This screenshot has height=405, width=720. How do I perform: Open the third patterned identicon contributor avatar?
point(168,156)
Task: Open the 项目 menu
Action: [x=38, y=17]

---

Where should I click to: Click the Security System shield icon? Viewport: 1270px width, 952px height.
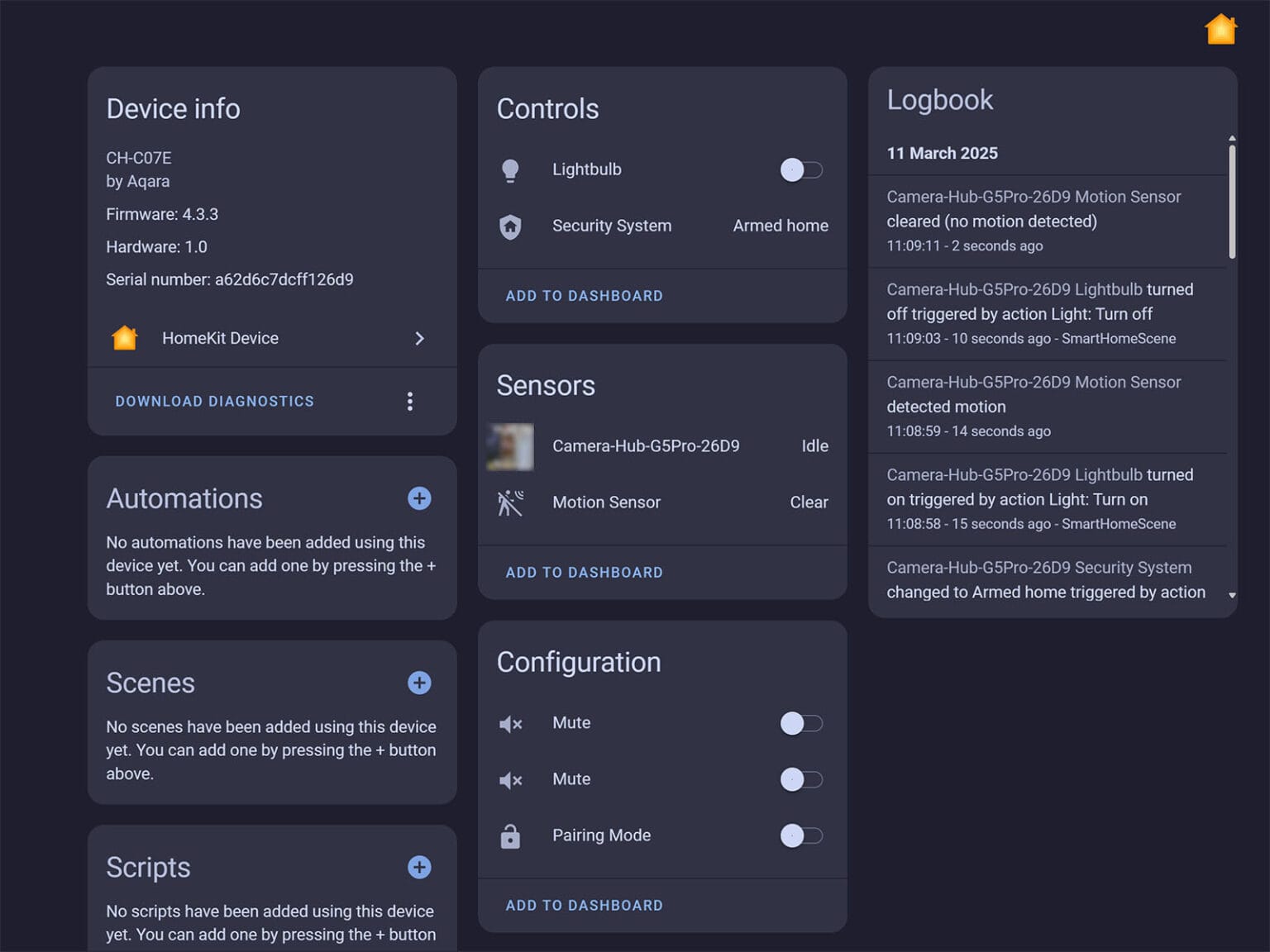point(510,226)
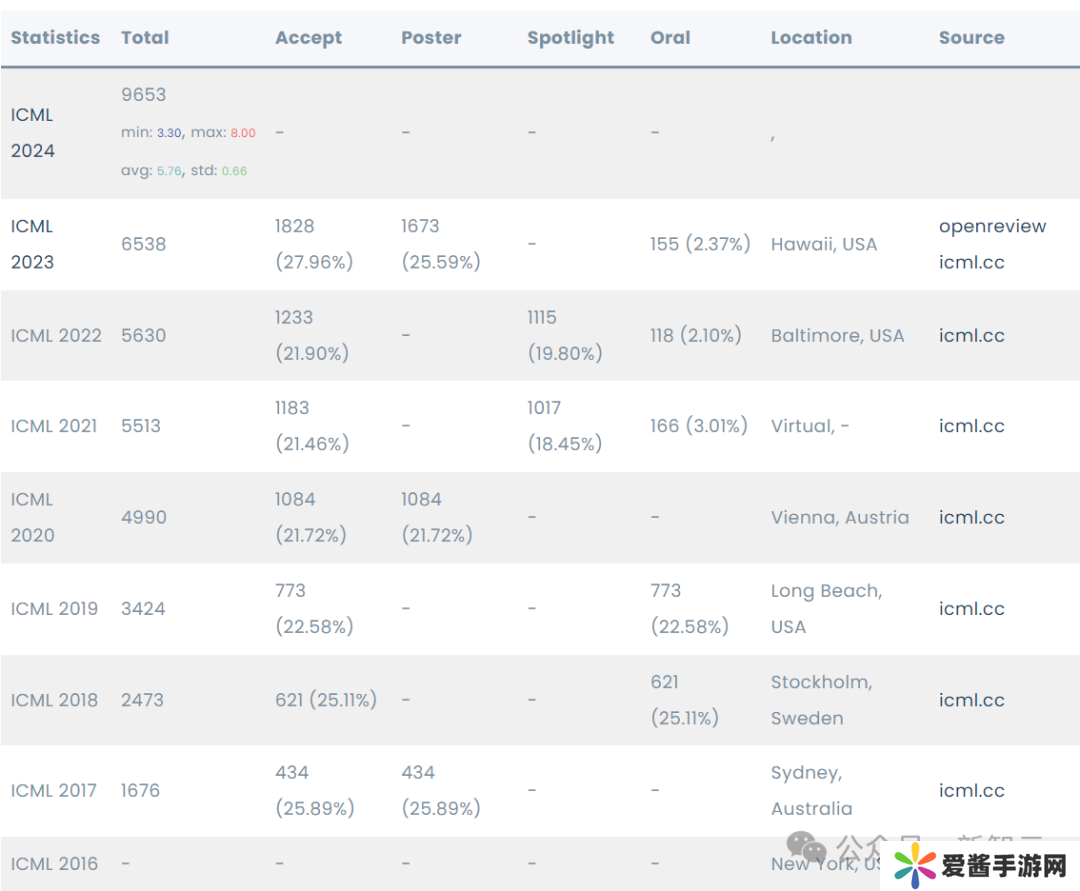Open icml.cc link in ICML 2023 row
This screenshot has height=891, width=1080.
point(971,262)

- [Task brief]:
Turn the records between the lines holding "Where should I" and "point(971,262)", inclusive, into a Markdown table with the columns Row and Line, one row per line and no blank lines. Do not include the pictures.

- [Response to this exercise]:
| Row | Line |
|---|---|
| 1 | Where should I click to: Click the Security System shield icon? Viewport: 1270px width, 952px height. |
| 2 | point(510,226) |
| 3 | Open icml.cc link in ICML 2023 row |
| 4 | This screenshot has height=891, width=1080. |
| 5 | point(971,262) |